TEXTE DE LA PAGE:
►

Nina Simone en BD, de Sophie Adriansen, Petit à petit, 160 p., 21,90 €.

Gisèle Halimi, une jeunesse tunisienne, de Danielle Masse et Sylvain Dorange

Couverture de la BD Gisèle Halimi, une jeunesse tunisienne de Danielle Masse et Sylvain Dorange.©Éditions Delcourt/Encrages

La vie de Gisèle Halimi a déjà été mise en images dans plusieurs bandes-dessinées, mais aucune ne s’était encore attardée sur son enfance en Tunisie. C’est pourtant là que s’est forgée sa farouche liberté. Danielle Masse (scénario) et Sylvain Dorange (dessin) lèvent le voile sur cette période de la vie de la célèbre avocate dans leur roman graphique, Gisèle Halimi, une jeunesse tunisienne (Delcourt, 2023). La palette de couleurs rayonnante et solaire choisie par le dessinateur nous transporte dans les rues de Tunis, aux côtés de la petite Gisèle, déjà bien déterminée à combattre les injustices. Elle va par exemple jusqu’à faire une grève de la faim à 13 ans, car elle refuse de servir ses frères. En somme, une lecture inspirante, qui illustre une (jeune) héroïne des temps modernes.

◄

DONNÉES D'ENTRÉE:
►

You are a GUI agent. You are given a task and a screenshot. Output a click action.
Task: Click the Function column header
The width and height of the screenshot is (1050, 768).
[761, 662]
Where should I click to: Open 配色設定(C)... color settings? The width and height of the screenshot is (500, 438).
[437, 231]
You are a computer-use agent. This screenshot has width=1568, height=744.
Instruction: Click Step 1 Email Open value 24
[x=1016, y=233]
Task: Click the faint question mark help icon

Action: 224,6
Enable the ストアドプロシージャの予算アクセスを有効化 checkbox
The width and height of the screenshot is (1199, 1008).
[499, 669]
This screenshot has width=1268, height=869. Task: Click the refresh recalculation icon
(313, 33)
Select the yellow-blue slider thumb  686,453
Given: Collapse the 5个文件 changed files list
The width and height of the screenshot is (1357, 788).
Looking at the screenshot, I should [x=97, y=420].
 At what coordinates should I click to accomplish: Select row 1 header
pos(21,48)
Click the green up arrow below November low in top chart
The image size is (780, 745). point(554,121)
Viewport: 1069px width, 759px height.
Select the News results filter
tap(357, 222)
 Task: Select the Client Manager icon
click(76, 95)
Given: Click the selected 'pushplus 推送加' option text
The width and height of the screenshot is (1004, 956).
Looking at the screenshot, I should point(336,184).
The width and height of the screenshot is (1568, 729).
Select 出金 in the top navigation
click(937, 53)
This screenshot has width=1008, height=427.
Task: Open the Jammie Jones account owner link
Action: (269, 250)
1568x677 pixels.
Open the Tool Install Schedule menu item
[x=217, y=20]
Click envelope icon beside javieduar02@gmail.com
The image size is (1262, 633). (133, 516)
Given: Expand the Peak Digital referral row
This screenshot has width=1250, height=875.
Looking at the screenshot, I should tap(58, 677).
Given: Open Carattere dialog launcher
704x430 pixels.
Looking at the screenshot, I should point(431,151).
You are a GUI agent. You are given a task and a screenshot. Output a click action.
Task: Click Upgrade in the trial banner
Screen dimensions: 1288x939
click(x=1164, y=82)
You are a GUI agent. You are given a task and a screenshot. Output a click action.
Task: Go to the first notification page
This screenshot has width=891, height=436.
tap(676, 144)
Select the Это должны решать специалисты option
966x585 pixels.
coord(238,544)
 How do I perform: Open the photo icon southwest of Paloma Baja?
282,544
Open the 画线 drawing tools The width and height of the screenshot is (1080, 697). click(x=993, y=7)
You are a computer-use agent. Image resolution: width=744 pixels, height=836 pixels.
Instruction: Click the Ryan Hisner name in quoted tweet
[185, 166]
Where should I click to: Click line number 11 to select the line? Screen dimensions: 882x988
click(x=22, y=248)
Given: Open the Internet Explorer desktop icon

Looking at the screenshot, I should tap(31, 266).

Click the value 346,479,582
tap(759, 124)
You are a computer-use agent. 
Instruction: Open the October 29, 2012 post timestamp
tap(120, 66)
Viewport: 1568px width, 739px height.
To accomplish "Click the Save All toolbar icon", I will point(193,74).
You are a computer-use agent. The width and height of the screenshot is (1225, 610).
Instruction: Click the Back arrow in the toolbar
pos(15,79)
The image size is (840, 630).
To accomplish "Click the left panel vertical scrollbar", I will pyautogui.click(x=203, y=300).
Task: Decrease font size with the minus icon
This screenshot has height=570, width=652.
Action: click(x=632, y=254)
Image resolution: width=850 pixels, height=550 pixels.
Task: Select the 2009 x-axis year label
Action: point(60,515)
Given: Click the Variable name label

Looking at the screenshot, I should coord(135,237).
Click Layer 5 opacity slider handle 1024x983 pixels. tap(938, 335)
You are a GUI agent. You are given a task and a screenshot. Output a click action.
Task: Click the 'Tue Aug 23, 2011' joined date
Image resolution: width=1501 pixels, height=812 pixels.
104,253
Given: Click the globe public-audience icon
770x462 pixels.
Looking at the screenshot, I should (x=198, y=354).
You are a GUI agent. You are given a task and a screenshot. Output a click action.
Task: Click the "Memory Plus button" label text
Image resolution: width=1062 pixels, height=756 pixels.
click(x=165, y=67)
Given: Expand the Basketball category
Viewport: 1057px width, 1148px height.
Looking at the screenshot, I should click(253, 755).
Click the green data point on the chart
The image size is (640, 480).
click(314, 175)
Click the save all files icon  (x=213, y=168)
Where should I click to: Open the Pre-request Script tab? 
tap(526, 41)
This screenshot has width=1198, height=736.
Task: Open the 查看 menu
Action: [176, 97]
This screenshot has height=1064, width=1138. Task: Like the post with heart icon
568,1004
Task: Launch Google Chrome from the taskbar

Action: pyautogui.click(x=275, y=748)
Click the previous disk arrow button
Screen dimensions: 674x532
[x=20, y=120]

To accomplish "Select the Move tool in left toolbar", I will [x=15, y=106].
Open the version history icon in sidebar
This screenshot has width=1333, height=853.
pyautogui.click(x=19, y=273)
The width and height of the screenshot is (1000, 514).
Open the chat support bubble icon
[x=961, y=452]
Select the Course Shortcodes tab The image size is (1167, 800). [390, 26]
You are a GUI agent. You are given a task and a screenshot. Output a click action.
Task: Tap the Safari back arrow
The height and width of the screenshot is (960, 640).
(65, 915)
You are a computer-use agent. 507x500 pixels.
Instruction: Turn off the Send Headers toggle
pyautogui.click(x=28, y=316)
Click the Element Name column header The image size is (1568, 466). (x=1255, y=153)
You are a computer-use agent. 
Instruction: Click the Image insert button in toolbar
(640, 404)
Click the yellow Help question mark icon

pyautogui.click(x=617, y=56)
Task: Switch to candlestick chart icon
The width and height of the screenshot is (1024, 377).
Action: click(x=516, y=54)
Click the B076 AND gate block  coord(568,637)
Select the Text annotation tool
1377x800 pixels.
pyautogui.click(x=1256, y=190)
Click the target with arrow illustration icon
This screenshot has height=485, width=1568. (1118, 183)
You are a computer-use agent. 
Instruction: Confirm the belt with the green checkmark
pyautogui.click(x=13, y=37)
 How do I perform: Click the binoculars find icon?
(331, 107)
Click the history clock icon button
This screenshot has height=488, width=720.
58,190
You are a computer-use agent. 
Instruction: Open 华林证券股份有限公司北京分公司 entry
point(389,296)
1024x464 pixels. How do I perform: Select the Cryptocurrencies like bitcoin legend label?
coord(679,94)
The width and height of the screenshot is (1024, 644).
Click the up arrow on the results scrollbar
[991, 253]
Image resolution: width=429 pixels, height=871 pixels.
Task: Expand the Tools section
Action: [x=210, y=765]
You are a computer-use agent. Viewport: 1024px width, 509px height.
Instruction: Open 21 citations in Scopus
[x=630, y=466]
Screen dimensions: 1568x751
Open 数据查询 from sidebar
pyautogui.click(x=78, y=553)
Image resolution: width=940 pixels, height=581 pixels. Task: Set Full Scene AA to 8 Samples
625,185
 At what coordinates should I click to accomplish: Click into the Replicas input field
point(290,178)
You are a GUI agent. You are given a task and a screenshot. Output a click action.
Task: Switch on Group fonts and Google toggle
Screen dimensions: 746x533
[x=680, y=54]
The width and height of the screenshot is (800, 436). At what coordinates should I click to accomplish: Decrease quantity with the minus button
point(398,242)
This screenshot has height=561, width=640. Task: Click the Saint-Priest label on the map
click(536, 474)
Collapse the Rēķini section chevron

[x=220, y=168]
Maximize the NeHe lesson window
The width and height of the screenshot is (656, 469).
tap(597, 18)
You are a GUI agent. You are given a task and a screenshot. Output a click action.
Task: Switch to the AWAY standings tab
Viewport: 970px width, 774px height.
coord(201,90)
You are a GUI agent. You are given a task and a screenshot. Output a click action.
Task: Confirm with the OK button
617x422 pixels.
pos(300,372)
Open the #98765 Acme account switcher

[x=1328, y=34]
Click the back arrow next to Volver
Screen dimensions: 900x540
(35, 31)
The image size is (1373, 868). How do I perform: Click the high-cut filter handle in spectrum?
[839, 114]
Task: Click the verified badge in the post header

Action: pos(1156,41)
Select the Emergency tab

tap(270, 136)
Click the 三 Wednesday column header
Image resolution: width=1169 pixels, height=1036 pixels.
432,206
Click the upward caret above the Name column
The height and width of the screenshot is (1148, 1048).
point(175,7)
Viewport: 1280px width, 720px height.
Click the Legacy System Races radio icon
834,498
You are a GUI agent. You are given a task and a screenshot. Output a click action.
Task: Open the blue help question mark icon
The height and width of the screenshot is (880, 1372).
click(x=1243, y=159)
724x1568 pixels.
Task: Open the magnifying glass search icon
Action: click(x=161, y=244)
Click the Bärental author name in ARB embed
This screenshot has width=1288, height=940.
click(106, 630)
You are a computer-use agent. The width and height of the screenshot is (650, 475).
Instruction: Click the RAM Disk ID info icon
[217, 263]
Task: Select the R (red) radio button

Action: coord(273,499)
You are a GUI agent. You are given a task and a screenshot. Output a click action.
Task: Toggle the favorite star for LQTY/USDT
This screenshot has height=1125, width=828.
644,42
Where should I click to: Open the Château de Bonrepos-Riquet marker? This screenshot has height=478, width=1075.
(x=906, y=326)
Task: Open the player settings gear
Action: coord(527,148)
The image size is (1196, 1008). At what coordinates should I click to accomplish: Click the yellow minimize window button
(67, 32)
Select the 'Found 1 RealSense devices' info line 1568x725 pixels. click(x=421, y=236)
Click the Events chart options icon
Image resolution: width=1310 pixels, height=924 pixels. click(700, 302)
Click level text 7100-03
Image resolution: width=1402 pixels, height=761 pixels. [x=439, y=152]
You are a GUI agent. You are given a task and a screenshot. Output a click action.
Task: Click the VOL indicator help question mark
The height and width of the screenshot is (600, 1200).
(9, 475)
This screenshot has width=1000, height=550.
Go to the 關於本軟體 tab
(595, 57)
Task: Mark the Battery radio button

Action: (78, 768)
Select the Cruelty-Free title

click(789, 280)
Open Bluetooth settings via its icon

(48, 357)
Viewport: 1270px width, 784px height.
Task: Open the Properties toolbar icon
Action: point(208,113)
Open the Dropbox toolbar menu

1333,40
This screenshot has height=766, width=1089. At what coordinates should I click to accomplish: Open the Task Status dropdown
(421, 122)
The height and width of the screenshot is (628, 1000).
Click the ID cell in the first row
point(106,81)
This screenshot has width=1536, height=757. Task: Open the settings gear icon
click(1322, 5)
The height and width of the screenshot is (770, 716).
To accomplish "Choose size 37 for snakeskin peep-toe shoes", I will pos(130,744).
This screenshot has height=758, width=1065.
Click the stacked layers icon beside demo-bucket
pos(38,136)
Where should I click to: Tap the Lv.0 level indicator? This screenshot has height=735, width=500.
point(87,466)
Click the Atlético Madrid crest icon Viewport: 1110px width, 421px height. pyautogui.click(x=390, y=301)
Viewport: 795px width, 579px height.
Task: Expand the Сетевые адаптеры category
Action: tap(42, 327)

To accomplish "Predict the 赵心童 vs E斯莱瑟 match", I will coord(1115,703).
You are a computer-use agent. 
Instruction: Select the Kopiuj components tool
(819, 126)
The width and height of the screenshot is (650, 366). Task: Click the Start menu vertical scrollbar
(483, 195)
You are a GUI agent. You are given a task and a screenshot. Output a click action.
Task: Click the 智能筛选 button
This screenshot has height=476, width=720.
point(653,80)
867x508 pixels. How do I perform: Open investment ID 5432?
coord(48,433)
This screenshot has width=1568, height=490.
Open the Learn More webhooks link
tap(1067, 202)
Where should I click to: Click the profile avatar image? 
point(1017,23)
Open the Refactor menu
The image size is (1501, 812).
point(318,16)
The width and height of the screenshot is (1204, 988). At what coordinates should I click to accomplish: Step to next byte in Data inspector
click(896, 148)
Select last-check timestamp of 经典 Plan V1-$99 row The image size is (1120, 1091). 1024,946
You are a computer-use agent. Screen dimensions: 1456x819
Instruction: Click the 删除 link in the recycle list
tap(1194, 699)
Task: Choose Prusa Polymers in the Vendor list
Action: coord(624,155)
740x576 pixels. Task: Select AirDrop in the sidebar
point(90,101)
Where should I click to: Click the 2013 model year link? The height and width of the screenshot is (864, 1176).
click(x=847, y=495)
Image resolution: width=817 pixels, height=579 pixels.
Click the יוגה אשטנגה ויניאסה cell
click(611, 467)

◄

EXERCICES:
1. D'après le texte de la page, pourquoi la petite Gisèle fait-elle une grève de la faim à 13 ans ? Répondez en une à trois phrases.
2. Recopiez mot pour mot le passage du texte de la page qui commence par « La vie de Gisèle » et se poursuit jusqu'à « des temps modernes. ».

RÉPONSES:
1. Gisèle fait une grève de la faim à 13 ans parce qu'elle refuse de servir ses frères.

2.
La vie de Gisèle Halimi a déjà été mise en images dans plusieurs bandes-dessinées, mais aucune ne s’était encore attardée sur son enfance en Tunisie. C’est pourtant là que s’est forgée sa farouche liberté. Danielle Masse (scénario) et Sylvain Dorange (dessin) lèvent le voile sur cette période de la vie de la célèbre avocate dans leur roman graphique, Gisèle Halimi, une jeunesse tunisienne (Delcourt, 2023). La palette de couleurs rayonnante et solaire choisie par le dessinateur nous transporte dans les rues de Tunis, aux côtés de la petite Gisèle, déjà bien déterminée à combattre les injustices. Elle va par exemple jusqu’à faire une grève de la faim à 13 ans, car elle refuse de servir ses frères. En somme, une lecture inspirante, qui illustre une (jeune) héroïne des temps modernes.